Says brokerage told officials in Wisconsin it would take '15 Enrons' to sink $200M investment; CDOs went bust

Stifel, Nicolaus & Co. and a former executive at the brokerage defrauded five eastern Wisconsin school districts through the sale of $200 million in risky investments in 2006 that turned out to be a complete bust, securities regulators said.
The St. Louis-based company, along with former senior vice president David Noack, promised the districts that it would take “15 Enrons” or “that 100 of the top 800 companies in the world would have to go under” before the school districts would lose their principal, the Securities and Exchange Commission said in its civil complaint.

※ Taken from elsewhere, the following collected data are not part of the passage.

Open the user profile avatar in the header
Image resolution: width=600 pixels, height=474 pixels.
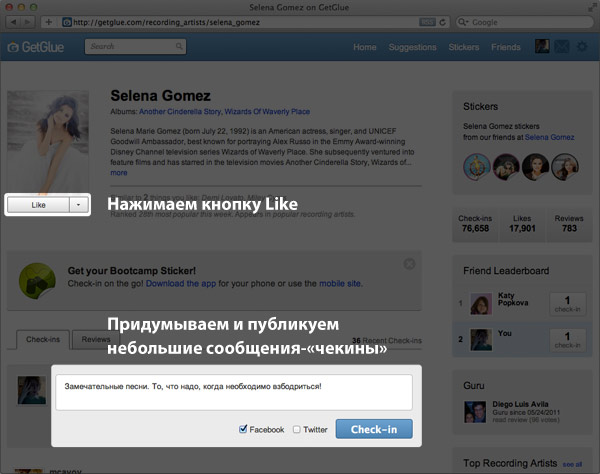coord(542,47)
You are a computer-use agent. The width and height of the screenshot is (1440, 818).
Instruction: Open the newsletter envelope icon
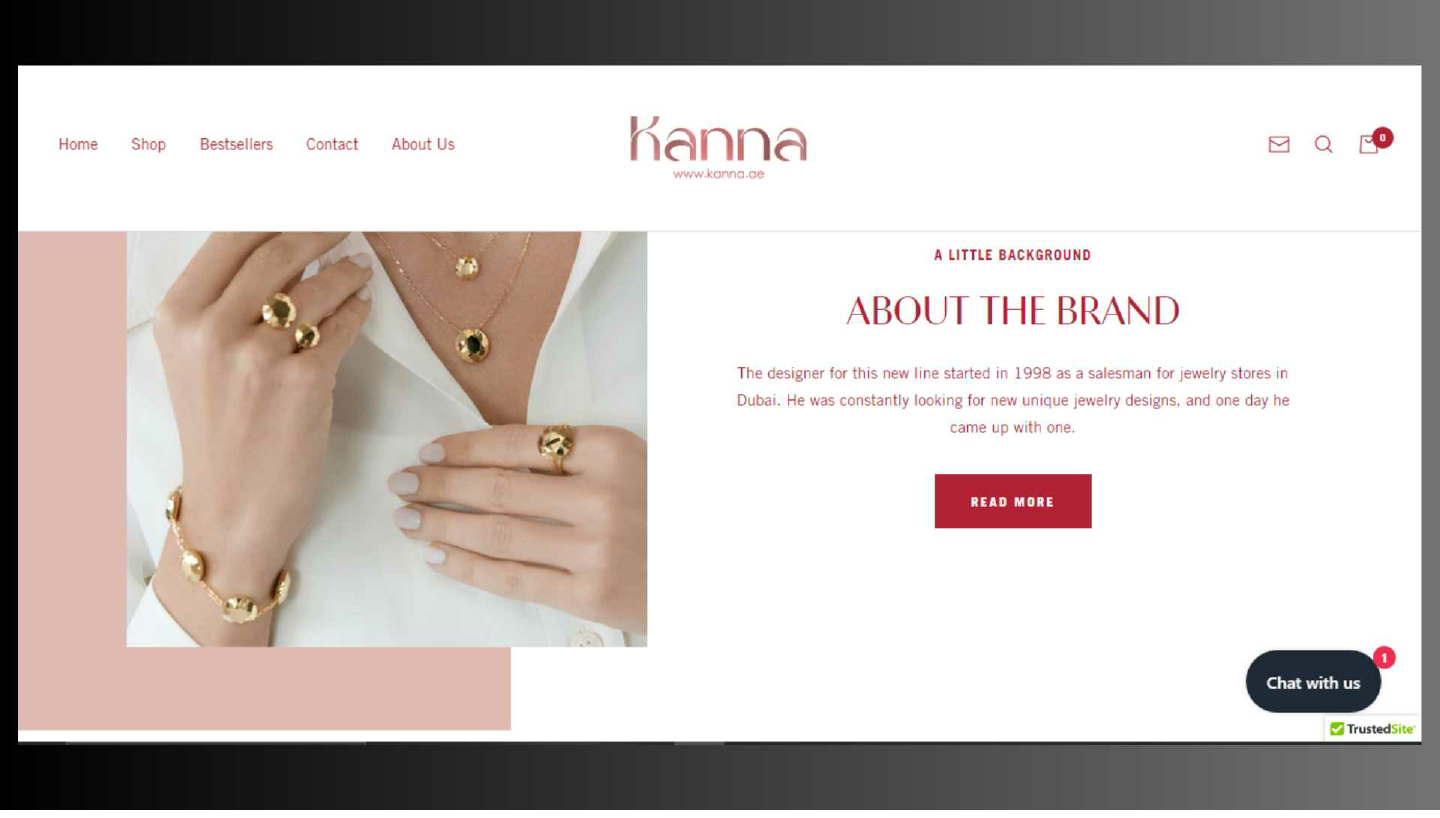[1278, 144]
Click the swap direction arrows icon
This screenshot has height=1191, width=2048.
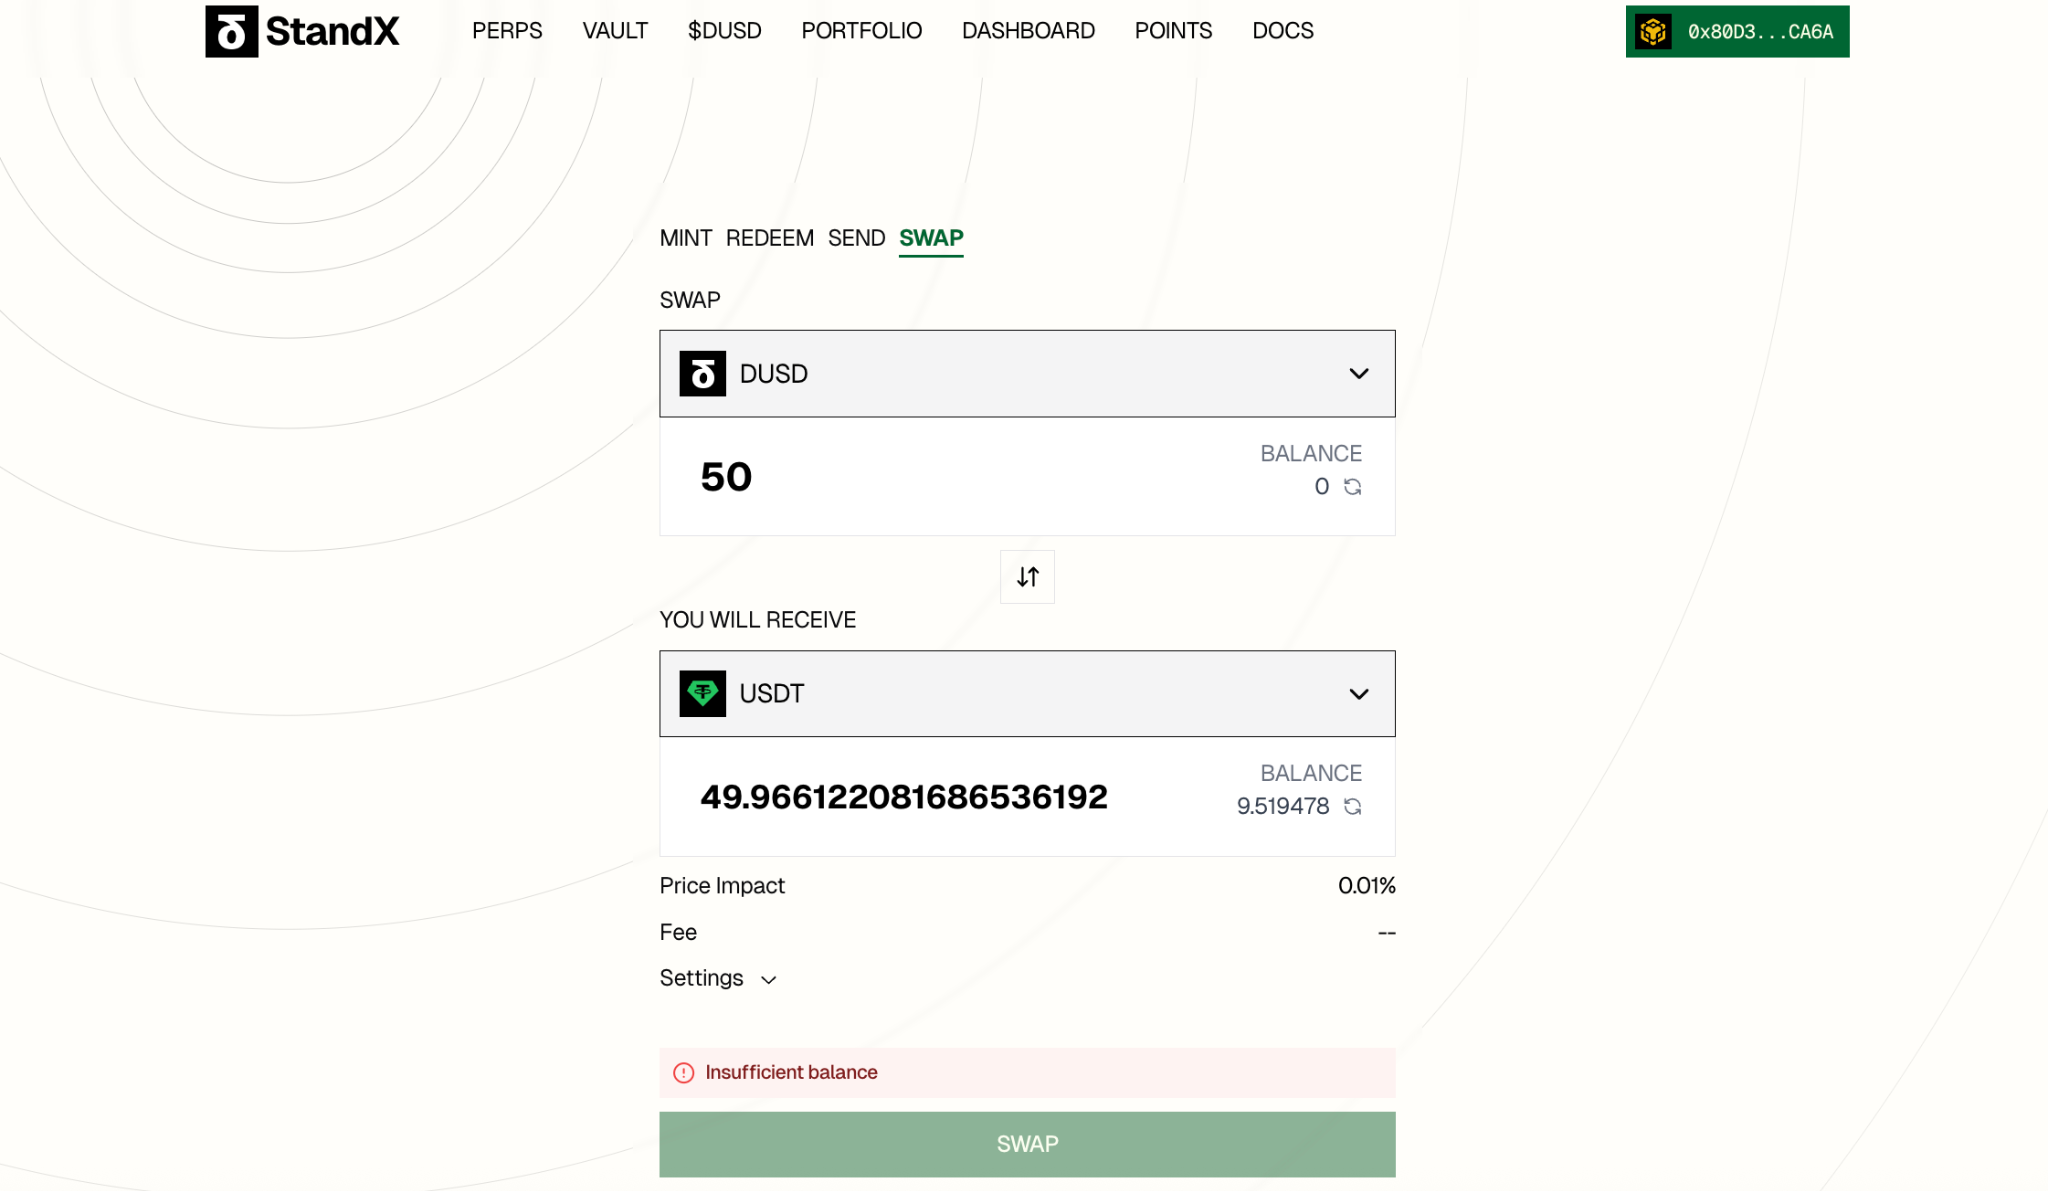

Stifel and Mr. Noack knew the school districts didn’t have the sophistication or experience to evaluate the risks of the program they created to fund retiree benefits through investing in notes tied to the performance of synthetic collateralized debt obligations, the SEC said in its suit, filed Wednesday in U.S. district court in Milwaukee.
“Let this be a teaching moment for sellers of complex financial products,” said Robert Khuzami, director of the SEC’s enforcement division. “The sale of these products to school districts or similar investors must meet well-established standards of suitability and accurate disclosure.”
The SEC in recent months has been cracking down on firms that sold complex products to individual and otherwise unsophisticated investors before the financial collapse of 2008. Last month, the commission recommended broker-dealers boost disclosure about structured securities products after a sweep examination of 11 broker-dealers pointed out deficiencies in sales practices.
Stifel says the SEC’s complaint takes statements out of context and ignores that the school districts said in writing that they were accredited investors, that they read the offering materials and that they could withstand the total loss of their investment, said Stifel spokesman Dan Callahan.
“Stifel went by the book in terms of disclosure,” Mr. Callahan said. “Based on what we knew in 2006, the investments were suitable.”
Stifel said the product, created by Royal Bank of Canada (RBC), had inherent structural problems that RBC hid from Stifel and the school districts, Mr. Callahan said. Additionally, RBC made millions in undisclosed profits from the investments, many times the amount that Stifel made in fees, he said.
“Rather than focusing on the fundamental flaws in the creation and management of the product, the SEC is unfairly blaming Stifel as the placement agent,” Mr. Callahan said.
An RBC written statement said Stifel’s claims are without merit. “We never misrepresented our estimated profit to Stifel or the school districts. Stifel’s math is flat out wrong. These transactions were not profitable for RBC,” the statement said.
A call to Mr. Noack’s attorney, Ron Kane, was not returned.
The regulator alleges that Stifel and Mr. Noack misrepresented the risk of the investments and failed to tell the school districts that the portfolio in the first transaction was performing poorly from the beginning. In fact, the SEC says that certain CDO providers had expressed concerns about the risks of Stifel’s program and declined to participate.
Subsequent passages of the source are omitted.